LHM has been applied not only for right hemihepatectomy but also left hepatectomy [13] and isolated caudate lobectomy [14]. Thus, LHM can be applied for various hepatic resections. However, to our knowledge, application of LHM has not been fully reported yet for central hepatectomy [6]. Our modified technique of the double LHM was previously reported in a case with hepatocellular carcinoma in the right paramedian sector [7]. In such a malignant liver tumor, mobilization of the remnant liver might be avoided because liver rotation has the disadvantage of circumventing tumor dissemination [15]. The right paramedian sectoriectomy was easily performed using this modified technique [7]. In the present case, the tumor compressed the surrounding vessels and the bottom of the tumor was located in a part of the paracaval portion of the caudate lobe. Dissection of these spaces in the deeper part of the liver was expected to be difficult by the conventional procedure. We deduce that LHM is adequate to resolve problems associated with central hepatectomy. Since the transected area is compressed by LHM, the transection time or parenchymal bleeding might be reduced compared to the non-hanging procedure. Another advantage of LHM is confirmation of the appropriate cut line during transection [7]. By placing a hanging tape or tube, the transected line can always be targeted to this tape. As the tape was placed adjacent to the hepatic vein, appropriate transection could be accomplished by LHM. In resection of segments 4, 5 and 8, transection lines were the line along the right hepatic vein and the line on the adjacent right side of the umbilical Glisson pedicle.

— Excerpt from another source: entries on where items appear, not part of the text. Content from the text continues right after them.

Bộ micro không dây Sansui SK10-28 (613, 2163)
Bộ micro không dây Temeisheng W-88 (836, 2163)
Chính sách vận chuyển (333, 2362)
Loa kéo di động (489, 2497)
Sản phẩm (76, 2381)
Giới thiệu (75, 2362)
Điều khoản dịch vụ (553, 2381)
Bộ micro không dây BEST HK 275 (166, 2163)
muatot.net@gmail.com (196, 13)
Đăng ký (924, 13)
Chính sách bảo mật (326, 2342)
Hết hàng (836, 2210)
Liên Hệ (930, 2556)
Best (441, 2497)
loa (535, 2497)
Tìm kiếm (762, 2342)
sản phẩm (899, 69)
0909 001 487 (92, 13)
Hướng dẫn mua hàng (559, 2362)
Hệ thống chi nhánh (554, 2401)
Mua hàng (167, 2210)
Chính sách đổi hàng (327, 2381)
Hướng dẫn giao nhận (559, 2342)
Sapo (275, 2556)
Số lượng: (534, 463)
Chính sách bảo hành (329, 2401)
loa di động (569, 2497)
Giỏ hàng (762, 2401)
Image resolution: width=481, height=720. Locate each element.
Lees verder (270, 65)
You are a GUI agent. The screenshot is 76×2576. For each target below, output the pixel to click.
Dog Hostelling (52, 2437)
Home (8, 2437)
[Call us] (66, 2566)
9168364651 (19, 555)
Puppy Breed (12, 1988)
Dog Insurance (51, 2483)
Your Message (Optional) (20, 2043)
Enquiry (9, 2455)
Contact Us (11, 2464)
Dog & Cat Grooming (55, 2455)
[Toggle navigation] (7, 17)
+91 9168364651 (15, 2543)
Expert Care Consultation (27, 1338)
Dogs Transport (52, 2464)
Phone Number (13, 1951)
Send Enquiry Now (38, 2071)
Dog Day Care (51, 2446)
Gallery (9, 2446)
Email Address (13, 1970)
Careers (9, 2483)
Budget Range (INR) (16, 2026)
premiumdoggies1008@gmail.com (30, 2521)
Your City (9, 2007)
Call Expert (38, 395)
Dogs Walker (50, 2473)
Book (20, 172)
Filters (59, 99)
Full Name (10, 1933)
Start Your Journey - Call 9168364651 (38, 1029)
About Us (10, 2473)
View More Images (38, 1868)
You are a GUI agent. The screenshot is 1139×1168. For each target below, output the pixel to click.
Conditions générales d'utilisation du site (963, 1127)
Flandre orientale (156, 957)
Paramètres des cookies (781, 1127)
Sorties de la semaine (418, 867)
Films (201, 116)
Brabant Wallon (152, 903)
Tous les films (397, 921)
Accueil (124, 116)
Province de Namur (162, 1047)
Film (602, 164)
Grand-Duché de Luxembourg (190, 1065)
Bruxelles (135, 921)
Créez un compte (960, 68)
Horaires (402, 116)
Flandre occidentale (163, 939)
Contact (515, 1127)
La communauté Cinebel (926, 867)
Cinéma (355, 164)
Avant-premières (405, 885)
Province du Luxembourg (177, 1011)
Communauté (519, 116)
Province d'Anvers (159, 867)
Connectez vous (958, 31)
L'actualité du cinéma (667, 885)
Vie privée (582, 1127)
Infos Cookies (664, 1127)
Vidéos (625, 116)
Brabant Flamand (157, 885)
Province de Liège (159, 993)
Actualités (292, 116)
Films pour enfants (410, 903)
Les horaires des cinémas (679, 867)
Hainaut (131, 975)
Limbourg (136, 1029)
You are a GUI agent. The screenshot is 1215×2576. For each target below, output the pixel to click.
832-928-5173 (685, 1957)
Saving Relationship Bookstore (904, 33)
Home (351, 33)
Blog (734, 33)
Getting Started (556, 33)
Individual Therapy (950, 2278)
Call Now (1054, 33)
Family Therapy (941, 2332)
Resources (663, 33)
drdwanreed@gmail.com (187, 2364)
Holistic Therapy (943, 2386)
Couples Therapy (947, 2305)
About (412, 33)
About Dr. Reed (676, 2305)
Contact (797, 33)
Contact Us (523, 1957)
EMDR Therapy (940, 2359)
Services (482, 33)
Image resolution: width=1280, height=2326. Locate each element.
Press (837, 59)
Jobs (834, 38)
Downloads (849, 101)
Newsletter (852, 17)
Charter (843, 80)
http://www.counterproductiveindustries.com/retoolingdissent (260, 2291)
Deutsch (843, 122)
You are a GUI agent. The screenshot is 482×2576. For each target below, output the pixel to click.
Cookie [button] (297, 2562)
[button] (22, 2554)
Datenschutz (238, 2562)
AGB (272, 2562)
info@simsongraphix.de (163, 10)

The inserted tubes were replaced by passing between Glisson's pedicle and liver parenchyma by applying the gradual tape-repositioning technique proposed by Kokudo et al. [9]. By this ‘double LHM’ technique, the transected planes are always stable and the surgeons can target the position of the tubes during transection. Then the estimated anatomic liver resection is performed easily. Our experience indicates that the LHM and its application such as double LHM is a useful operative technique in anatomic hepatic resections for trainees in terms of education in liver surgery.
Conclusion
A large hepatoma could also compress the adequate transection plane or the main vessels in the preserved side of the liver. Taking advantage of lifting the resected liver or the weight of the tumor, the preserved side of the liver was gradually rotated by the LHM and an adequate transection plane could be opened, regardless of tumor compression. Since the tube in the space between the liver and vena cava is always fixed, the surgeon can easily transect toward the tube. In summary, our present experience indicates that LHM can be applied for central hepatectomy in segments 4, 5 and 8 and could be considered a key operative technique in liver resection for large liver tumors.